When I was 22, I realized I was attracted to women.
I'd always said rather gay things like, "Of course boys like sex better than girls do, THEY get to have sex with GIRLS." And, "Everyone knows girls are just objectively more attractive than boys." But I met a bisexual girl, as one does, and things clicked.
I figured that must be what I was: bisexual. I had a boyfriend, and I was attracted to girls. (Do you see the hole in my logic? It would take me 13 more years to see it myself.) I wanted to be with a girl so badly. But I had a boyfriend who had done absolutely nothing wrong, and I did want to get married and have kids one day. I'd always wanted a family.
I went away for the weekend with this boy and his friends. I got drunk and we played the game of Life. My drunken little self yearned, so badly. When I landed on the marriage space, I picked up a pink peg. I held it so only my boyfriend could see and I asked him with my eyes: pleeease?? Can I get gay married in this board game?? He shook his head "no." So I put a little blue peg in my car and tried not to cry. I didn't want to embarrass him in front of his friends.
Later that weekend, one of the guys in our group got all angry and toxic-masculinity about a problem with a boat. One of the other guys immediately started to appease him. My boyfriend and I made eye contact and he made a face like -_- at me. I decided yes, this. This is the boy I want to marry. Having been explicitly told one day prior that I was not allowed to marry a girl, not even in a board game, I looked around at my options and he was it. And I still stand by that! If I had to marry a boy, he is the best of all the boys I've known.
I kept my desires, my deepest wishes, buried in a closet of shame for years. I didn't want to embarrass anyone. I didn't want to hurt anybody. My thoughts and feelings were shameful and they were wrong. When I expressed them, I made people I loved sad and insecure. They weren't okay.

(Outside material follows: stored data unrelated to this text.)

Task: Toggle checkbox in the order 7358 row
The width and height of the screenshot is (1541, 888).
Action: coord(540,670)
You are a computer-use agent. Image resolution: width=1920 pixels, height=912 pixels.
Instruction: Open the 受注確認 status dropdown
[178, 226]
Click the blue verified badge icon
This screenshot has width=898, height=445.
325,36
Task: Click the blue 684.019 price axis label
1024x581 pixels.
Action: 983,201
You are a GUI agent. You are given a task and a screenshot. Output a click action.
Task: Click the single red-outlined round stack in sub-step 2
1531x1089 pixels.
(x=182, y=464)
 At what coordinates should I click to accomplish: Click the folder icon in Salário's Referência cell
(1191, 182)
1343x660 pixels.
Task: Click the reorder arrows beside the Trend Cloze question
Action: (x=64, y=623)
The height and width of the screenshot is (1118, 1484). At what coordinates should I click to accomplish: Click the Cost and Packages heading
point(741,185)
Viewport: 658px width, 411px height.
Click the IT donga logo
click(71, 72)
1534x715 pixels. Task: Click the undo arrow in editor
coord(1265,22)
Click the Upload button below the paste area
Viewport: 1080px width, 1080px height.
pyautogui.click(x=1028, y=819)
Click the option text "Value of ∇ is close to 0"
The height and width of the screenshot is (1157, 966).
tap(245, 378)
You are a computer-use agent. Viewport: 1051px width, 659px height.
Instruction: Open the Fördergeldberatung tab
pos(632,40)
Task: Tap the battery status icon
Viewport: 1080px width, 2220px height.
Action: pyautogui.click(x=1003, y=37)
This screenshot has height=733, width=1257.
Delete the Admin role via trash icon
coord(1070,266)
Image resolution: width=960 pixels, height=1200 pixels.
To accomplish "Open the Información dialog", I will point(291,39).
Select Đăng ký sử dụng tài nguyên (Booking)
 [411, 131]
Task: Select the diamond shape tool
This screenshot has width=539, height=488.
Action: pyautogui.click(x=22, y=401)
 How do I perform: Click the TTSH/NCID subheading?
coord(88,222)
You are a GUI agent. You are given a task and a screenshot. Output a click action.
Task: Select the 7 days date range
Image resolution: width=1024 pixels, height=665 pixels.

Over two years ago now, my girlfriend told me that those thoughts and feelings were right, and they were beautiful. That I am right, and I am beautiful. It took until I was 40 years old to start to understand this. Shame comes from sources we may not realize at the time. It comes when every time we express something about ourselves, we're told, with or without words, that it's not okay. Well, it is okay. I'm okay. You're okay.
Happy pride month everyone. Tell shame and anyone who would make you feel it because it makes things more convenient to go fuck themselves.